§ **TASK**: These entries are to be set down again exactly.

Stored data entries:
--- START ---
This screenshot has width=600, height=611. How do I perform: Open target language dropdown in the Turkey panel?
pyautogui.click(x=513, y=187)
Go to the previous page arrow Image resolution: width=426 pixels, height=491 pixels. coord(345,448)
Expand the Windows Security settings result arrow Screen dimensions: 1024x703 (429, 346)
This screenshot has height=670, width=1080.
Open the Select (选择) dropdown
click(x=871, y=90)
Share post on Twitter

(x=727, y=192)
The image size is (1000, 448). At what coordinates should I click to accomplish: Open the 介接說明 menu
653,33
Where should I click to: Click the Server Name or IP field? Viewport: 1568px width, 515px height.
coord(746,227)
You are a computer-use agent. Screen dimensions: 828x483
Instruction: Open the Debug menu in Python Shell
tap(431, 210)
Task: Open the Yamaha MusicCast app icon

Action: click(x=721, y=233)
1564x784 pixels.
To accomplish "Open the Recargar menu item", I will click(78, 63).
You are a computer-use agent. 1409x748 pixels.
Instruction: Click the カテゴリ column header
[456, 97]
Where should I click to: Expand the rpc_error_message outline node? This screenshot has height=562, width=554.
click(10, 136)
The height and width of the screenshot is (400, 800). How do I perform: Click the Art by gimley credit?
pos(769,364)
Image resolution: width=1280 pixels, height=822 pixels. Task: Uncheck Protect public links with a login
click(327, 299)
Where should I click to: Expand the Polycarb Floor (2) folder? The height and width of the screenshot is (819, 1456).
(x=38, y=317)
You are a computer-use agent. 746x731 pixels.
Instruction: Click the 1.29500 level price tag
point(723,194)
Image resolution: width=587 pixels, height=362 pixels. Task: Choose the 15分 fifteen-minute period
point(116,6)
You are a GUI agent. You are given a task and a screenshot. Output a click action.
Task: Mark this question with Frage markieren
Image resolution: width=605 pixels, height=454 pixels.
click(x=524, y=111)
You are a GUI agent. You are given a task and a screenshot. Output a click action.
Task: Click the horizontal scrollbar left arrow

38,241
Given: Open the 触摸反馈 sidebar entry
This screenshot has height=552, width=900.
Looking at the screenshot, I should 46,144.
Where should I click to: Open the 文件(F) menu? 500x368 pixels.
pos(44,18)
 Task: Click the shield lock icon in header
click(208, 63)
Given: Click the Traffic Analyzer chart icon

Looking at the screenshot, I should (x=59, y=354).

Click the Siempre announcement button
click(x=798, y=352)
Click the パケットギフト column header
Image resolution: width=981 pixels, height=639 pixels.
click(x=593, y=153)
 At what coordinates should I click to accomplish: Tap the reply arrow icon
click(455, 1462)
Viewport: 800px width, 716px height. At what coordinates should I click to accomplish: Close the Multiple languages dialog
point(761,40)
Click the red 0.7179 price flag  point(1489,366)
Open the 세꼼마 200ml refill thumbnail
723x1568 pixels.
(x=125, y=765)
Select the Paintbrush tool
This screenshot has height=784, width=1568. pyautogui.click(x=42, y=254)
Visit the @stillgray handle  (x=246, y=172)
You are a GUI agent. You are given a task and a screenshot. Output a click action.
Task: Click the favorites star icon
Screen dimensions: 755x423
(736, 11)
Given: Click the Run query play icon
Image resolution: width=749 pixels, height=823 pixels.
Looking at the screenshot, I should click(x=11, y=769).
--- END ---
§ **SOLUTION**:
This screenshot has width=600, height=611. How do I perform: Open target language dropdown in the Turkey panel?
pyautogui.click(x=513, y=187)
Go to the previous page arrow Image resolution: width=426 pixels, height=491 pixels. coord(345,448)
Expand the Windows Security settings result arrow Screen dimensions: 1024x703 (429, 346)
This screenshot has height=670, width=1080.
Open the Select (选择) dropdown
click(x=871, y=90)
Share post on Twitter

(x=727, y=192)
The image size is (1000, 448). At what coordinates should I click to accomplish: Open the 介接說明 menu
653,33
Where should I click to: Click the Server Name or IP field? Viewport: 1568px width, 515px height.
coord(746,227)
You are a computer-use agent. Screen dimensions: 828x483
Instruction: Open the Debug menu in Python Shell
tap(431, 210)
Task: Open the Yamaha MusicCast app icon

Action: click(x=721, y=233)
1564x784 pixels.
To accomplish "Open the Recargar menu item", I will click(78, 63).
You are a computer-use agent. 1409x748 pixels.
Instruction: Click the カテゴリ column header
[456, 97]
Where should I click to: Expand the rpc_error_message outline node? This screenshot has height=562, width=554.
click(10, 136)
The height and width of the screenshot is (400, 800). How do I perform: Click the Art by gimley credit?
pos(769,364)
Image resolution: width=1280 pixels, height=822 pixels. Task: Uncheck Protect public links with a login
click(327, 299)
Where should I click to: Expand the Polycarb Floor (2) folder? The height and width of the screenshot is (819, 1456).
(x=38, y=317)
You are a computer-use agent. 746x731 pixels.
Instruction: Click the 1.29500 level price tag
point(723,194)
Image resolution: width=587 pixels, height=362 pixels. Task: Choose the 15分 fifteen-minute period
point(116,6)
You are a GUI agent. You are given a task and a screenshot. Output a click action.
Task: Mark this question with Frage markieren
Image resolution: width=605 pixels, height=454 pixels.
click(x=524, y=111)
You are a GUI agent. You are given a task and a screenshot. Output a click action.
Task: Click the horizontal scrollbar left arrow

38,241
Given: Open the 触摸反馈 sidebar entry
This screenshot has height=552, width=900.
Looking at the screenshot, I should 46,144.
Where should I click to: Open the 文件(F) menu? 500x368 pixels.
pos(44,18)
 Task: Click the shield lock icon in header
click(208, 63)
Given: Click the Traffic Analyzer chart icon

Looking at the screenshot, I should (x=59, y=354).

Click the Siempre announcement button
click(x=798, y=352)
Click the パケットギフト column header
Image resolution: width=981 pixels, height=639 pixels.
click(x=593, y=153)
 At what coordinates should I click to accomplish: Tap the reply arrow icon
click(455, 1462)
Viewport: 800px width, 716px height. At what coordinates should I click to accomplish: Close the Multiple languages dialog
point(761,40)
Click the red 0.7179 price flag  point(1489,366)
Open the 세꼼마 200ml refill thumbnail
723x1568 pixels.
(x=125, y=765)
Select the Paintbrush tool
This screenshot has height=784, width=1568. pyautogui.click(x=42, y=254)
Visit the @stillgray handle  (x=246, y=172)
You are a GUI agent. You are given a task and a screenshot. Output a click action.
Task: Click the favorites star icon
Screen dimensions: 755x423
(736, 11)
Given: Click the Run query play icon
Image resolution: width=749 pixels, height=823 pixels.
Looking at the screenshot, I should click(x=11, y=769).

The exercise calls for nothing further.